At 03:06:59 UT, the Swift Burst Alert Telescope (BAT) triggered and
located GRB 171216A (trigger=797441).  Swift slewed immediately to the burst. 
The BAT on-board calculated location is 
RA, Dec 212.078, -50.473 which is 
   RA(J2000) = 14h 08m 19s
   Dec(J2000) = -50d 28' 22"
with an uncertainty of 3 arcmin (radius, 90% containment, including 
systematic uncertainty).  The BAT light curve showed a complex
structure with a duration of ~20 sec.  The peak count rate
was ~600 counts/sec (15-350 keV), at ~4 sec after the trigger. 

The XRT began observing the field at 03:08:54.7 UT, 115.2 seconds after
the BAT trigger. Using promptly downlinked data we find a bright,
fading, uncatalogued X-ray source with an enhanced position: RA, Dec
211.9924, -50.4851 which is equivalent to:
   RA(J2000)  = 14h 07m 58.17s
   Dec(J2000) = -50d 29' 06.3"
with an uncertainty of 2.1 arcseconds (radius, 90% containment). This
location is 200 arcseconds from the BAT onboard position. This position
may be improved as more data are received; the latest position is
available at http://www.swift.ac.uk/sper. 

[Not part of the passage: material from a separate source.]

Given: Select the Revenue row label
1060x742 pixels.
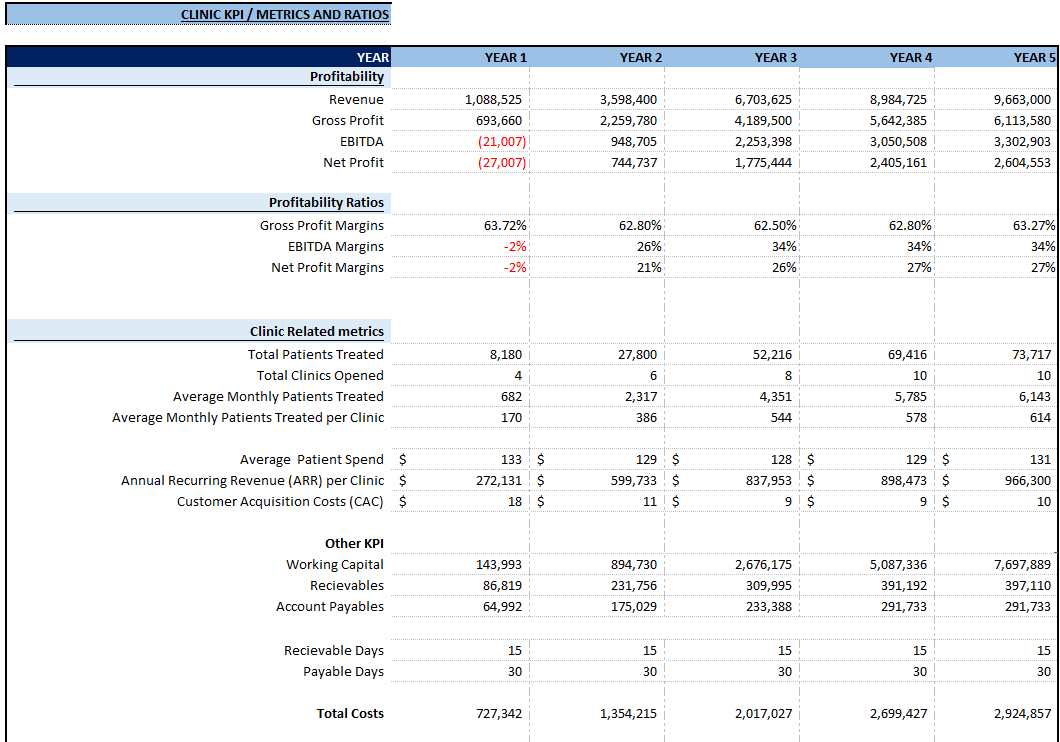Looking at the screenshot, I should tap(357, 99).
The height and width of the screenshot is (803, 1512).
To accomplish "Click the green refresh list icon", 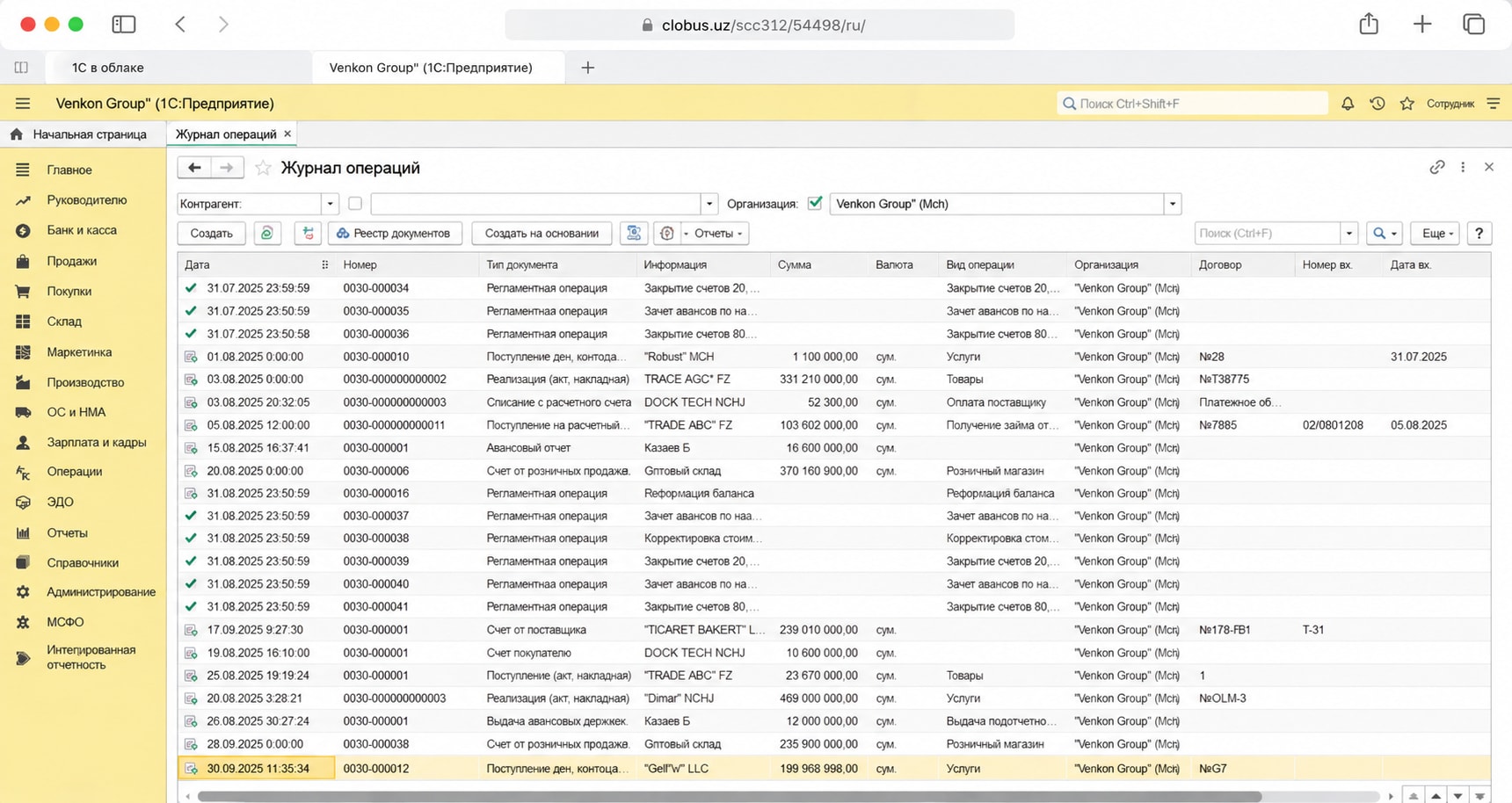I will [x=267, y=233].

A power-law fit to a spectrum formed from promptly downlinked event
data gives a column density consistent with the Galactic value of 2.84
x 10^21 cm^-2 (Willingale et al. 2013). 

The initial flux in the 2.5 s image was 5.37e-10 erg cm^-2 s^-1 (0.2-10
keV). 

UVOT took a finding chart exposure of 150 seconds with the White filter
starting 123 seconds after the BAT trigger. No credible afterglow candidate has
been found in the initial data products. The 2.7'x2.7' sub-image covers 100% of
the XRT error circle. Because of the density of catalogued stars, further
analysis is required to report an upper limit for any afterglow in the
sub-image. The 8'x8' region for the list of sources generated on-board covers
100% of the XRT error circle. Because of the density of catalogued stars,
further analysis is required to report an upper limit for any afterglow in the
region. No correction has been made for the expected extinction corresponding
to E(B-V) of 0.26. 

Burst Advocate for this burst is F. E. Marshall (marshall AT milkyway.gsfc.nasa.gov). 
Please contact the BA by email if you require additional information
regarding Swift followup of this burst. In extremely urgent cases, after
trying the Burst Advocate, you can contact the Swift PI by phone (see
Swift TOO web site for information: http://www.swift.psu.edu/too.html.)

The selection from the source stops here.